Sobre o saber querer

Vivemos em uma época em que os quereres estão supervalorizados. Todos querem, e querem muito, querem intensamente e lutam por defender seus quereres. 

Muitos podem acreditar que se trata de um movimento muito positivo no sentido de ser um sinal de que as pessoas estão crescendo em conhecimento próprio, identificando o que querem da vida e colocando os meios para alcançar os objetivos. Sim, de fato, se assim fosse, seria uma maravilha.
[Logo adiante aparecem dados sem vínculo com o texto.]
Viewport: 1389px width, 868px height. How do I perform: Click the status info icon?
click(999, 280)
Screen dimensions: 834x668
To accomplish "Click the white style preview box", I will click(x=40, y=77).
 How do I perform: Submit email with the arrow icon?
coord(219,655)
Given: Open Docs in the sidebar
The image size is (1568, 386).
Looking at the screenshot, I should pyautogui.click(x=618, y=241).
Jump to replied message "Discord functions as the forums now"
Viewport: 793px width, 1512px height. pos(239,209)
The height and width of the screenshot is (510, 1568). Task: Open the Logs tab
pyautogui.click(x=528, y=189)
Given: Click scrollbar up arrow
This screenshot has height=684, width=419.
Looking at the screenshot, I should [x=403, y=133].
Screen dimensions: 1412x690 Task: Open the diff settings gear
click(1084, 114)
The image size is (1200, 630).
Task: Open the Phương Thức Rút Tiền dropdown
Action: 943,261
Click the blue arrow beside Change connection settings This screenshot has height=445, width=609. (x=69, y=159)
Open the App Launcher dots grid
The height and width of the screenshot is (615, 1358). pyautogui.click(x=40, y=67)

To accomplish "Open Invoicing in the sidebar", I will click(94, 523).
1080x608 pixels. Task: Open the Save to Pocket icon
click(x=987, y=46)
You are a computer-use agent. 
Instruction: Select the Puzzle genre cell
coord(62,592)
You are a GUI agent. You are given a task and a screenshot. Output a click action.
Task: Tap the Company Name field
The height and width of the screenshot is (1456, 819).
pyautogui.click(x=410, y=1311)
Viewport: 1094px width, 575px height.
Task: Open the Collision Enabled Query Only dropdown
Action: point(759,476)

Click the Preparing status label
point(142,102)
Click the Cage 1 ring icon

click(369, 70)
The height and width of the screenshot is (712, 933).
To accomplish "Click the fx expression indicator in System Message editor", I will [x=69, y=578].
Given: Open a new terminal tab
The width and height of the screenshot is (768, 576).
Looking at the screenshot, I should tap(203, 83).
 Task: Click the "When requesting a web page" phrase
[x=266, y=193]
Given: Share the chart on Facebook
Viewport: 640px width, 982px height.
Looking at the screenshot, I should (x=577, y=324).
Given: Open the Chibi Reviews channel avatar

O que vemos, no entanto, são pessoas muito voltadas para si mesmas e movidas por seus desejos, pela busca de conforto ou de prazer. Esse movimento aponta muito mais para o crescimento de comportamentos egoístas, pouco envolvidos com o bem comum. Infelizmente, esse comportamento é fruto de anos e anos de uma ideologia que valoriza o prazer, o conforto, que confunde liberdade com realização de desejos momentâneos, que prioriza a realização própria com uma máxima conhecida por todos nós: “Se eu não estiver feliz, não farei ninguém feliz”. 

Fomos nos convencendo com o tempo de que é possível alcançar a felicidade somente quando fazemos aquilo que nos dá prazer, descanso, tranquilidade – aquilo que “queremos”. Afastamo-nos de um aspecto fundamental da pessoa humana que é a capacidade de se dar, mais ainda, da realização enorme que tal capacidade de se dar aos demais nos gera. 

Nem paramos para refletir no fato de que cada um de nós traz em sua vida a marca radical da filiação, ou seja, todos somos frutos do que nos foi dado por nossos pais: corpo, alimento, afeto, atenção, educação e uma infinidade de dons que marcam nossa biografia. Nada seríamos se tudo não nos tivesse sido dado gratuitamente. E que alegria têm os pais ao se darem aos filhos. 

A realidade que vivemos, de tantos transtornos psíquicos, transtornos de comportamento na infância e adolescência, aumento significativo dos índices de suicídio entre os jovens etc. talvez estejam nos apontando para uma necessidade de reajustar a rota, de lembrar que, como pessoas, precisamos ter um sentido (missão) mais significativo para a vida; precisamos agir na direção de realizar esse sentido para que possamos, de fato, alcançar a verdadeira alegria, aquela que preenche nosso ser.  Estarmos focados em nossas necessidades e prazer gera um imenso vazio e faz de nossa vida uma busca incessante de pequenos momentos de felicidade vinculados à realização de prazeres passageiros e fugazes.

Nesse sentido, precisamos resgatar nossa capacidade de querer. Querer de modo radicalmente humano e não simplesmente de modo animal (em busca de satisfação de necessidades e prazeres imediatos). Querer coisas pequenas, mas que tragam à vida grandes horizontes: querer o bem, querer a verdade, querer o amor que sabe se doar, querer oferecer nossa riqueza interior aos que nos rodeiam e contribuir com nosso melhor pelo bem comum. Querer deixar no mundo marcas de bem.

Para alcançarmos esse novo querer, precisamos treinar nossa vontade. Antes ainda, precisamos crescer na capacidade racional de identificar a verdade e o verdadeiro bem. Dado esse passo, então poderemos determinar nossa vontade na direção correta, apesar das dificuldades que possam aparecer.  Determinar nossa vontade na direção da felicidade maior, aquela que na maioria das vezes demora mais tempo para ser alcançada, apresenta um caminho um pouco mais árduo e exigente, mas, exatamente por isso, nos proporciona melhorarmos como pessoas. 

Na medida em que nós, adultos e pais, formos nos conscientizando da urgência de reaprender a querer, iremos provocar uma revolução silenciosa e fundamental na vida das crianças e adolescentes – a revolução que irá resgatar o verdadeiro sentido e missão da pessoa: amar.